Redbridge Brass
Musical Director: Chris Bearman
Soloist: Alan Roberts, Adam Hebditch
Doyen Recordings: CD428
Redbridge’s invitation to join them on a night out in the city makes for an enjoyable exploration of the musical highways and byways of multi-genre London.
Forget any immediate sense of organised Oyster travel though in hopping from Broadway to pop, fusion jazz to progressive swing, rhythmic funk to relaxed groove.
Nose around the doors
It’s all slightly chaotic, but all the better for it – making it sound as if you’ve poked your nose around the doors of various backstreet Soho clubs and West End theatres looking for something to tickle your fancy.
Some are more familiar haunts than others: the triptych title track having a polished bell bottomed trouser swagger and dance steps a stone’s throw from Bernstein’s later ‘West Side Story’ score as Gabey, Chip and Ozzie (Gene Kelly, Frank Sintra and Jules Munshin in the 1949 film) enjoy 24 hours shore leave in the Big Apple.
It’s all slightly chaotic, but all the better for it – making it sound as if you’ve poked your nose around the doors of various backstreet Soho clubs and West End theatres looking for something to tickle your fancy.
‘Forty Second Street’ also retains its Manhattan showtime hoofer-kick, whilst ‘Artistry in Kenton’ is a neatly packaged highlights medley of classic 40’s classical/jazz fusion.
Although Disney’s ‘Friend Like Me’ was a sugar overload pale pastiche in its original form, the arrangement saves its blushes. In contrast, ‘Wired’ has true originality in its meaty funkiness, something ‘Got to Get You into My Life’ could do with in loosening up its backbone.
Smashing
MD Chris Bearman instils a classy touch of stylistic nuance which the ensemble eagerly laps up, and the soloists are smashing.
‘Heartland’ and ‘Metropolis 4am’ are also well worth savouring; the former music to accompany an Edward Hopper ‘Nighthawks’ painting, the latter the fag end 70’s sounds of a memorable night before that still rings in a muzzy head.

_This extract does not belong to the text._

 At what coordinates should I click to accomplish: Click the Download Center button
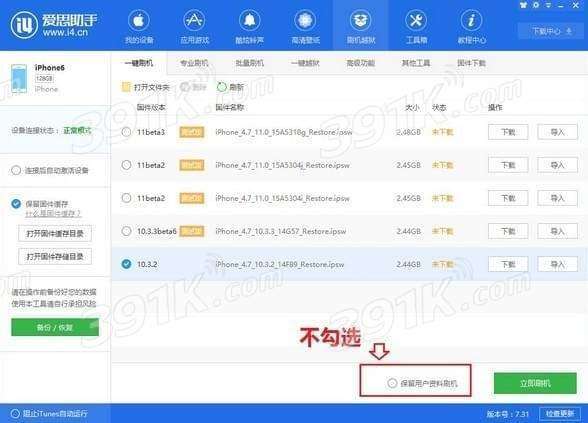(551, 31)
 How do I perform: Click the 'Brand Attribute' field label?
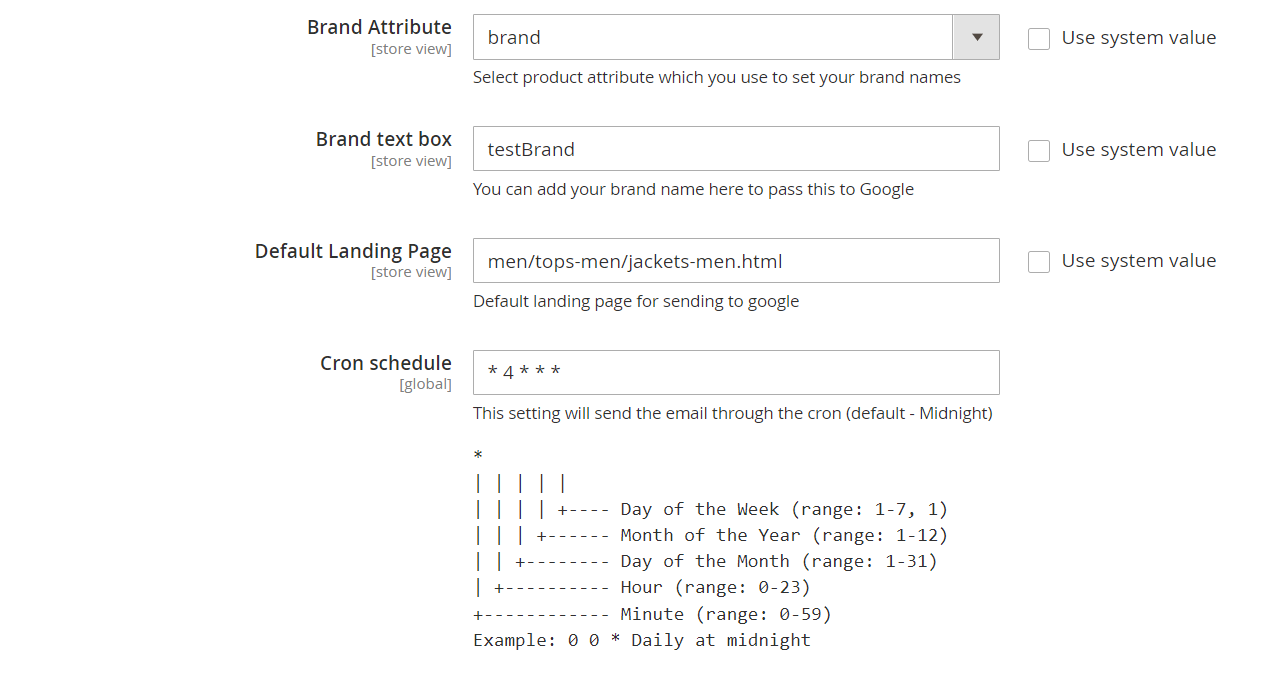point(379,27)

Alan Roberts’ flugel captures the breathy depth and languid sadness of Nat King Cole’s ‘Nature Boy’ to a tee, whilst Adam Hebditch displays a casual, steamy flashiness on trumpet in ‘Fire Dance’ that is as deceptively hot as a fresh cinder.
‘Heartland’ and ‘Metropolis 4am’ are also well worth savouring; the former music to accompany an Edward Hopper ‘Nighthawks’ painting, the latter the fag end 70’s sounds of a memorable night before that still rings in a muzzy head.
Iwan Fox
To purchase:
WobPlay: http://www.wobplay.com
CD: https://www.worldofbrass.com/102117
Download: https://www.worldofbrass.com/102117-download
Play list:
1. Friend Like Me (Menken & Ashman arr. Bearman)
2. Nature Boy (Ahbez arr. Bearman)
Soloist: Alan Roberts
3. Artistry in Kenton (Wetzel/Kenton/Rugolo arr. Smith)
4. Wired (Lucy Pankhurst)
5. Metropolis 4am (David G. Wallace)
6. Forty-Second Street (Warren arr. Bennett)
7. Heartland (Ben Crosland)
8. Fire Dance (Vizzutti & Tyzik arr. Hebditch)
Soloist: Adam Hebditch
9. Got to Get You Out of My Life (Lennon/McCartney arr. Baker)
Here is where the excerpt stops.